To call peaks from HiChIP data directly, hichipper aggregates read density from either all samples or each sample individually. Additionally, users can specify whether all read density is used or if only self-ligation reads are used. To specify these options, put the appropriate string of the form {COMBINED,EACH},{ALL,SELF} in the peaks slot of the .yaml.

For example, to replicate the peak calling performed in Mumbach et al., one would use the following .yaml:

peaks:
  - COMBINED,SELF
resfrags:
  - hg19_MboI_resfrag.bed.gz
hicpro_output:
  - hicpro

Alternatively, we can call peaks from the HiChIP data for each sample individually using all reads using this specification–

peaks:
  - EACH,ALL
resfrags:
  - hg19_MboI_resfrag.bed.gz
hicpro_output:
  - hicpro

The figure below shows all options for peak specification in hichipper including every option for inferring peaks which are noted in the table.


Alternatively, users can pre-specify a set of peaks to used. In this case, a “connectome” will be inferred between the peaks specified in the .bed file. Of note, pre-specified peaks will still be padded either by fixed amounts or to the edges of the restriction fragment pads (or both) unless the user specifies these flags differently (see below).

peaks:
  - predeterminedPeaks.bed
resfrags:
  - hg19_MboI_resfrag.bed.gz
hicpro_output:
  - hicpro

Note: the input of pre-determined peaks does not have to explicitly be a .bed file. Rather, any file name is acceptable so long as the first three columns indicate appropriate genomic loci as if it were a .bed file. For example, .narrowPeak files from macs2 should be fine.

Multiple ChIP-Seq peaks as input

As raised in this issue, if you have multiple samples and multiple ChIP-Seq or related high-quality peak definitions to be used as an input, the way to do this is to create two or more .yaml files, each one specifying its own bed file of peaks. Then, execute hichipper such that you restrict the analysis to the sample you want per bed file using the --keep-samples or --ignore-samples flags. Thanks to user sb5169 for bringing this up.

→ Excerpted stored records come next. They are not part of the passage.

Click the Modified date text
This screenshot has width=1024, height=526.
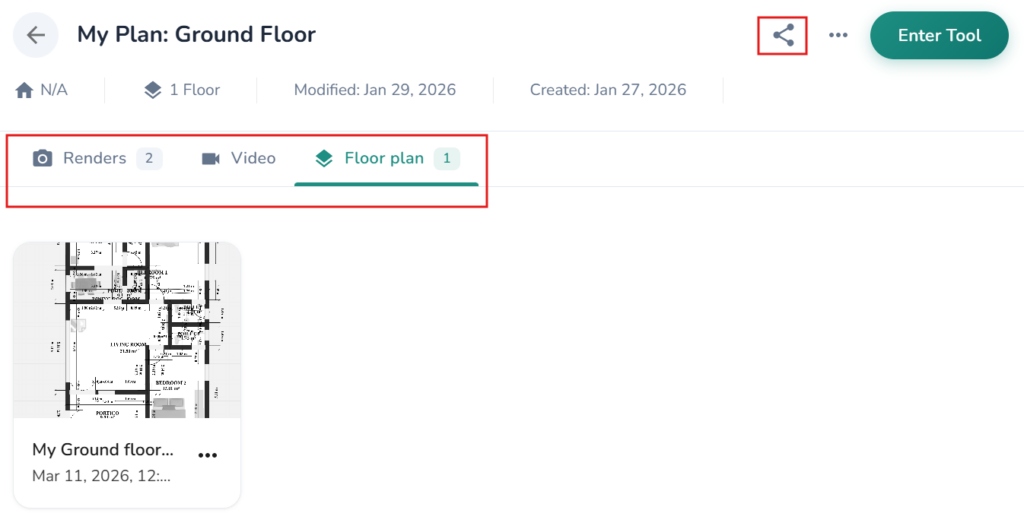tap(374, 90)
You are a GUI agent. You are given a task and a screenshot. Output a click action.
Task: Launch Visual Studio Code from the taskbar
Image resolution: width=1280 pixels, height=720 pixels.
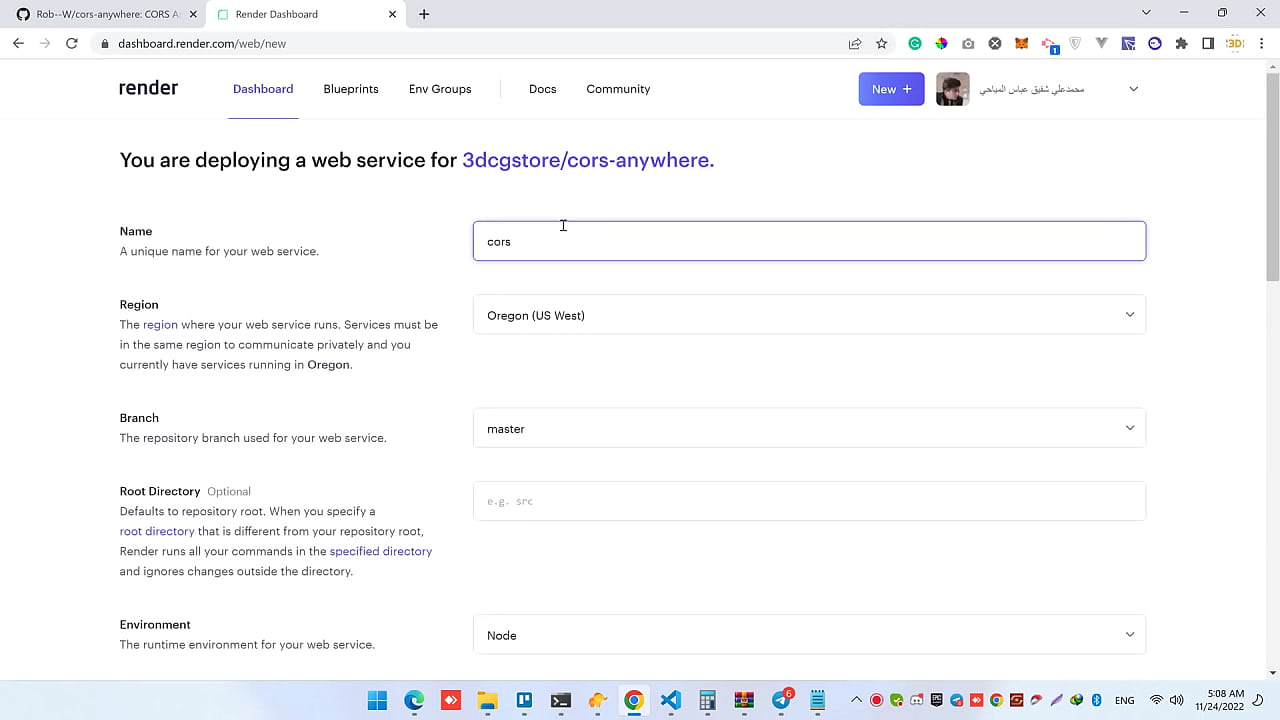670,700
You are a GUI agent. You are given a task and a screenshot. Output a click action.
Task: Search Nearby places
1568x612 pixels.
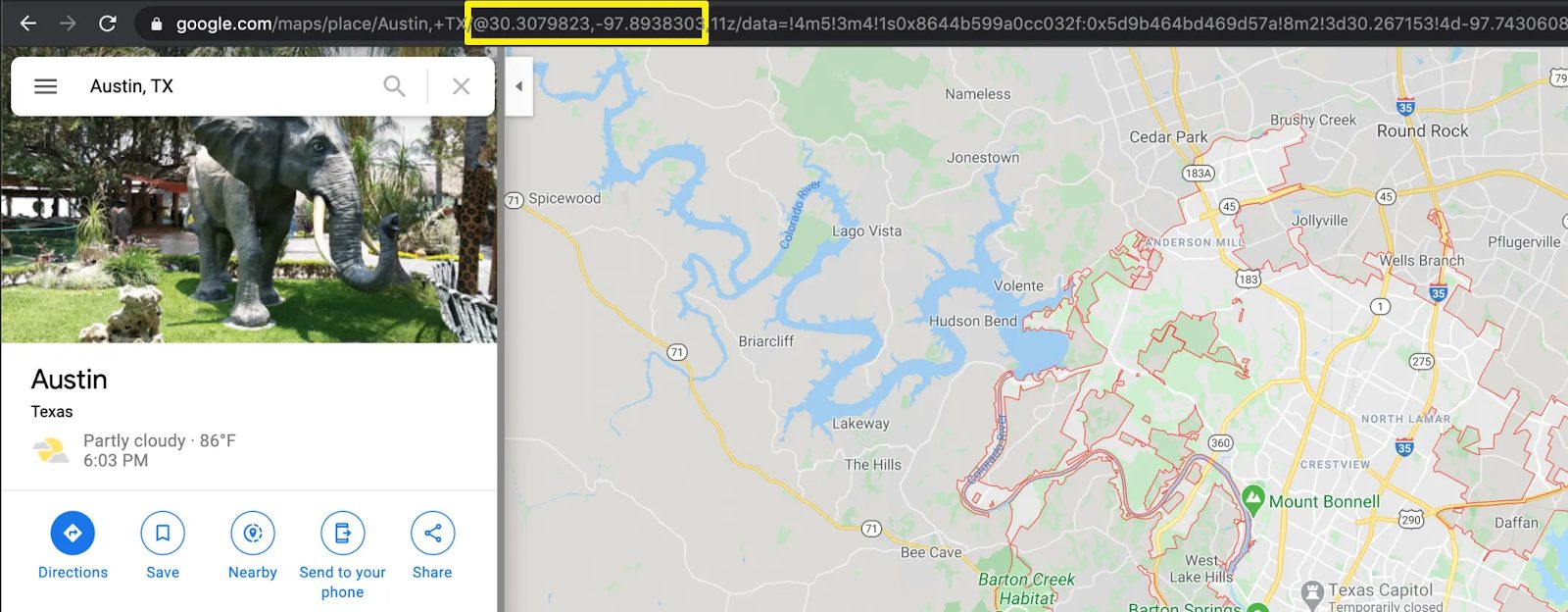[253, 546]
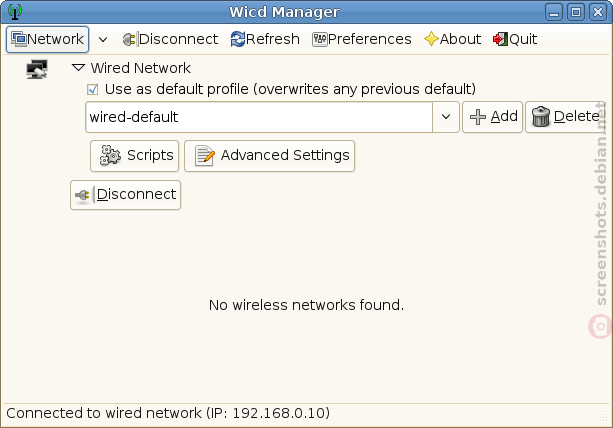
Task: Show the About dialog star icon
Action: tap(431, 39)
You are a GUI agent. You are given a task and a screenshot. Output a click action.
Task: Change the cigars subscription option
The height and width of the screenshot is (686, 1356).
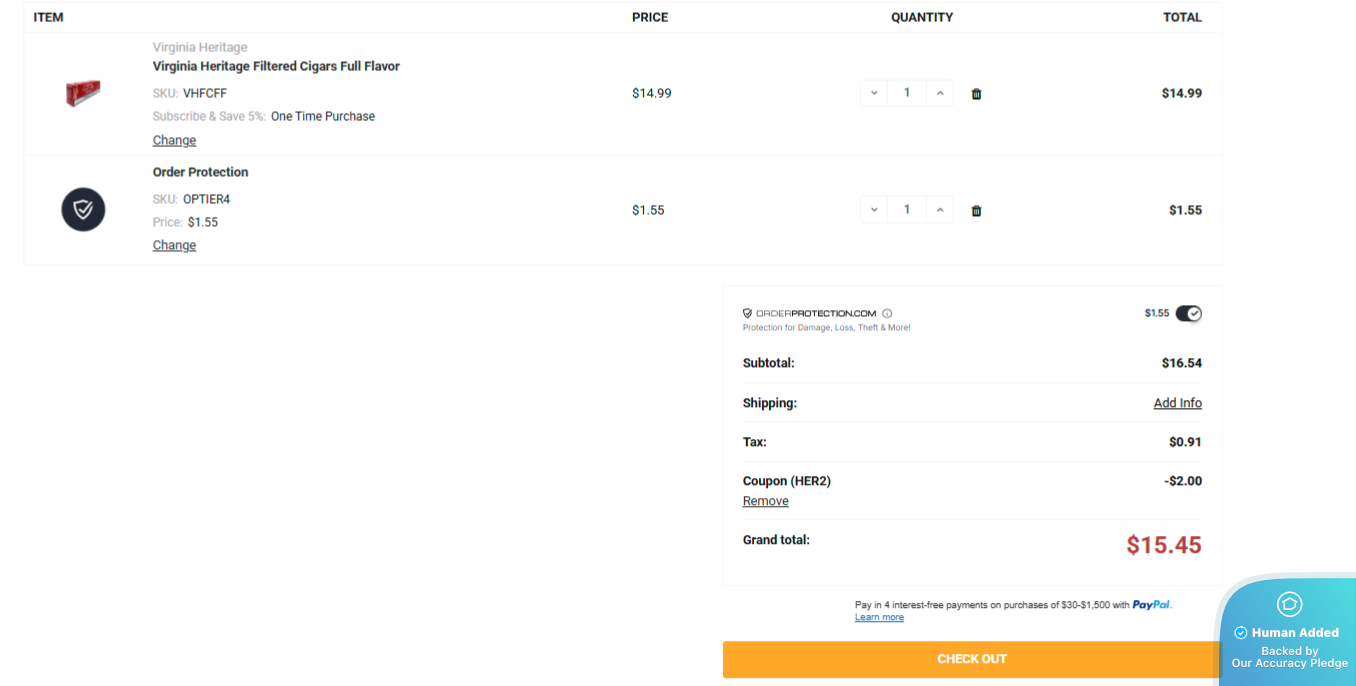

HiChIP-Specific Bias Correction

A key difference of HiChIP data compared to ChIA-PET, ChIP-Seq, and related immunoprecipitation assays is the a notable bias where a greater read density accumulates near the motif used in the restriction enzyme digestion. The image below shows the ratio of the treatment to the background (the statistic used in macs2 to call peaks) as a function of distance to the nearest restriction fragment locus. Note the plot below–


A more detailed description of this bias and our analysis is contained in this writeup.